• Task to complete: List each line of the material below that contains the word "perform".
** BEGIN Data rows **
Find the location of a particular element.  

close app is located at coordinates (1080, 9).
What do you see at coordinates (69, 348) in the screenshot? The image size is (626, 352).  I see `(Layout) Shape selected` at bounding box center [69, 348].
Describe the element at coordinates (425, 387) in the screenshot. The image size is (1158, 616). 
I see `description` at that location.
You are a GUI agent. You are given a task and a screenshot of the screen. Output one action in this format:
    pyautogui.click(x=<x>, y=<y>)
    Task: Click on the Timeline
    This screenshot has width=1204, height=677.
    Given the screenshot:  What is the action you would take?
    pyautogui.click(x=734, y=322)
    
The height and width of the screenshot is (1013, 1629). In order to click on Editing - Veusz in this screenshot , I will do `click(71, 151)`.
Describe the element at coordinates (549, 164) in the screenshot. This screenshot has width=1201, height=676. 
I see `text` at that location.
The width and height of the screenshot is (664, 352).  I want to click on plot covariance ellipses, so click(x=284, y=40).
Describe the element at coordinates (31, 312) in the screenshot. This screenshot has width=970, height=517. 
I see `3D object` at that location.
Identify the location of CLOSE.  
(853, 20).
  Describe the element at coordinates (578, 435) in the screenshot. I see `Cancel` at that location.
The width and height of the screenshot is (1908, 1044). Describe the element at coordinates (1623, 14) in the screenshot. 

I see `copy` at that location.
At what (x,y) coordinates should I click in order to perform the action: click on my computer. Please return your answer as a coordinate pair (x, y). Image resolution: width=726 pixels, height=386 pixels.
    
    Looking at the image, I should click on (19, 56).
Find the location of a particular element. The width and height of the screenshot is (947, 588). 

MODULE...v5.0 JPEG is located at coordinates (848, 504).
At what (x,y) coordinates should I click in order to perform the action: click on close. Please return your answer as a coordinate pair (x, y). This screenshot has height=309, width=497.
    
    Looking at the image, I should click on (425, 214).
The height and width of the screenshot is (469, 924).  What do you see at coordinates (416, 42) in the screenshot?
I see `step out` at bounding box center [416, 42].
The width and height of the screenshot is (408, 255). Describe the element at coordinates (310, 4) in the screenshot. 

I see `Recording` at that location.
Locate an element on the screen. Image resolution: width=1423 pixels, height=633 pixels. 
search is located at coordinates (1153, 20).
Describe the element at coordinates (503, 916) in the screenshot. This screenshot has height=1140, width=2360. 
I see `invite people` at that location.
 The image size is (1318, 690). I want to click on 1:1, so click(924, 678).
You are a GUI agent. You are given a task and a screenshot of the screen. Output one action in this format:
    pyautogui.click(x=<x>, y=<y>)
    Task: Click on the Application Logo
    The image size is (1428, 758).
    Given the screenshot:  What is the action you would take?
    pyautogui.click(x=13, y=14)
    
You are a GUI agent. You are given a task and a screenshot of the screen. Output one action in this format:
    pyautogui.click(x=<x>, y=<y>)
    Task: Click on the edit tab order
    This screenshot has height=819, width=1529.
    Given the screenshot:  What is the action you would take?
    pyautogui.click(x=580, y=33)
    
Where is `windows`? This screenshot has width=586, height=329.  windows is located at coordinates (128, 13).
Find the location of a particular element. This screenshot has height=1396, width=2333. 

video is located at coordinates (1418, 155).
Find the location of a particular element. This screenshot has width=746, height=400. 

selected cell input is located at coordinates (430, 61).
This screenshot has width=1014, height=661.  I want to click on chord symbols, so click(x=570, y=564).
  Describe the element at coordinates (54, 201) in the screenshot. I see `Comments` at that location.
** END Data rows **
• Finished answer:
At what (x,y) coordinates should I click in order to perform the action: click on my computer. Please return your answer as a coordinate pair (x, y). Image resolution: width=726 pixels, height=386 pixels.
At what (x,y) coordinates should I click in order to perform the action: click on close. Please return your answer as a coordinate pair (x, y). This screenshot has height=309, width=497.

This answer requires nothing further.